Similarly, the WCRAS has received annual support from national nonprofit Petco Love.

“The Williamson County Animal Shelter is one of the most effective and productive organizations in the region,” Petco Love President Susanne Kogut said. “We are proud to have invested over $1 million to support [Williamson County] and their work.”

The WCRAS 2021-22 annual report shows the shelter received an additional $684,731 from community donations and grants.

Another challenge facing the local shelters is staffing.

As of Oct. 15, the Georgetown shelter had six out of 14 staff positions vacant, and the WCRAS had three out of 44.

Peiffer said while these numbers may seem small, they are significant when caring for double or even triple the amount of animals the facility is designed for.

Gunnin and Peiffer said even if all their positions were filled tomorrow, they would still need volunteers to operate smoothly.

“Just coming in and taking a dog for a walk is a big help,” Georgetown volunteer Felicia Drummond said. “They never ask you to do something you’re not comfortable with, and you do it on your own time.”

Gunnin said the shelter has accepted 251 volunteers, but only 64 have completed time.

Comparatively, the WCRAS 2021-22 annual report states the shelter had accepted 366 volunteers, but not all committed hours.

“I am thankful for all the employees and volunteers who give their time and effort at the Williamson County Regional Animal Shelter,” Williamson County Precinct 3 Commissioner Valerie Covey said. “We could never operate a successful shelter without them.”

Future partnership

With the county quickly growing, Peiffer and Gunnin said the region will more than likely have to serve more animals.

In response, Williamson County Judge Bill Gravell said the county will take the appropriate steps as more information becomes available.

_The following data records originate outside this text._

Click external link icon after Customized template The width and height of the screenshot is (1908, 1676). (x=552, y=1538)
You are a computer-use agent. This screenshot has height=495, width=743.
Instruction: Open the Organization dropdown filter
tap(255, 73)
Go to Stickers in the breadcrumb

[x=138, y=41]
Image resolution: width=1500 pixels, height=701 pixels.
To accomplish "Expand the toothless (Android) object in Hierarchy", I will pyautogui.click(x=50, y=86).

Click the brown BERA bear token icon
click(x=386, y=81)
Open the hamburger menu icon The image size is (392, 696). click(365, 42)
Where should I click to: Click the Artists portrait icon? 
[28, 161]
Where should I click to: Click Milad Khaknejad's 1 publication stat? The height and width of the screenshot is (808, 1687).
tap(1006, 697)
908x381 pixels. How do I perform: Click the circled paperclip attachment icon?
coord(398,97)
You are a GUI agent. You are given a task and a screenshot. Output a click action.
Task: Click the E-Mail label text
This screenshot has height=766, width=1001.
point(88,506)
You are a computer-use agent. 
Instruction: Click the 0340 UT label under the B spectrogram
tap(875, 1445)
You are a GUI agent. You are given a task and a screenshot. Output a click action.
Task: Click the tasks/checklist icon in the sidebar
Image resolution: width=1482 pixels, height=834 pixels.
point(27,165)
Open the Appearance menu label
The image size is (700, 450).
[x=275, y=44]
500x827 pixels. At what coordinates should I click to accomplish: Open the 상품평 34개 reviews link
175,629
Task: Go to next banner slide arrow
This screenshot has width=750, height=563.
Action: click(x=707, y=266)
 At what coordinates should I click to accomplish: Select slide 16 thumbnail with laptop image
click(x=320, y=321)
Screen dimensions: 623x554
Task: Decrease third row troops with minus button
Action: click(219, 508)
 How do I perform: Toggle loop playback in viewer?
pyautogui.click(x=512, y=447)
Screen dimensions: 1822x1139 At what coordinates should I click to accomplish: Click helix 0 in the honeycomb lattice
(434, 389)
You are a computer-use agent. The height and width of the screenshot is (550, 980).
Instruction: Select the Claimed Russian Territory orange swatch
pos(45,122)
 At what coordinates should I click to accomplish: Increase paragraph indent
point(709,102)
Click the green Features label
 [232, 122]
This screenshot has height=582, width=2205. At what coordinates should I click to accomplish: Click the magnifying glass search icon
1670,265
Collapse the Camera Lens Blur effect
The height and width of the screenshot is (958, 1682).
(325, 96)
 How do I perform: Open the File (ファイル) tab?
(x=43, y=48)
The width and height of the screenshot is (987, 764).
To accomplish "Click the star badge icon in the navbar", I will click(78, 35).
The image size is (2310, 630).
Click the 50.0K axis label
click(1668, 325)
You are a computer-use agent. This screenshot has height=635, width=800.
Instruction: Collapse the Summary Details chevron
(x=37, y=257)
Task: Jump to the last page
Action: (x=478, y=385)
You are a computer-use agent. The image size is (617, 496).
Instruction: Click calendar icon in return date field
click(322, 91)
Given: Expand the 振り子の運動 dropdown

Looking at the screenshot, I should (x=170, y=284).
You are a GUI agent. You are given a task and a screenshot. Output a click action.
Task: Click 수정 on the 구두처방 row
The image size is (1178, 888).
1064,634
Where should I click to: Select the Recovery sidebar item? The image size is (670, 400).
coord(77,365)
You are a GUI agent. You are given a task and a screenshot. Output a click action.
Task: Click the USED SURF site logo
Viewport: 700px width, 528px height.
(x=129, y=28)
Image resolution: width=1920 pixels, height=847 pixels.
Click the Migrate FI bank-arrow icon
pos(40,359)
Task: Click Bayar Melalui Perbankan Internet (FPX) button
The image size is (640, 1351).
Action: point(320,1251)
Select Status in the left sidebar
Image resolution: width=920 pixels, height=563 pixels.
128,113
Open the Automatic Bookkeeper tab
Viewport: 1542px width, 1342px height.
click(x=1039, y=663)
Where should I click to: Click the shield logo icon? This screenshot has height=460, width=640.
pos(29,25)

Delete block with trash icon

“We value our animals in Williamson County and are always assessing their needs,” Gravell said. “We are keeping a close eye on the growing number of animals the shelter continues to see and the possible need for expansion in the future.”

In 2019, the city of Georgetown conducted a study that showed the need for increased shelter capacity. That necessary expansion would cost the city about $7 million, according to city documents.

The study also proposed another solution—the Georgetown Animal Shelter could be absorbed into the WCRAS. Under this model, Georgetown would contribute a portion of the WCRAS annual budget.

According to a Georgetown city official, both parties gave their staff directions over the summer to explore a possible partnership.

“I am looking forward to discussions regarding additional or improved •sheltering facilities to better serve the current and future needs of this community in the most cost-effective manner,” Georgetown Mayor Josh Shroeder said.

City documents state no formal decisions have been made yet. Georgetown Communications Officer Keith Hutchinson said any future agreement would need to be approved by the WCRAS board, all WCRAS members and Georgetown City Council.

“Whatever the outcome, we are all in this profession for the same reason: to help the animals in our community,” Gunnin said.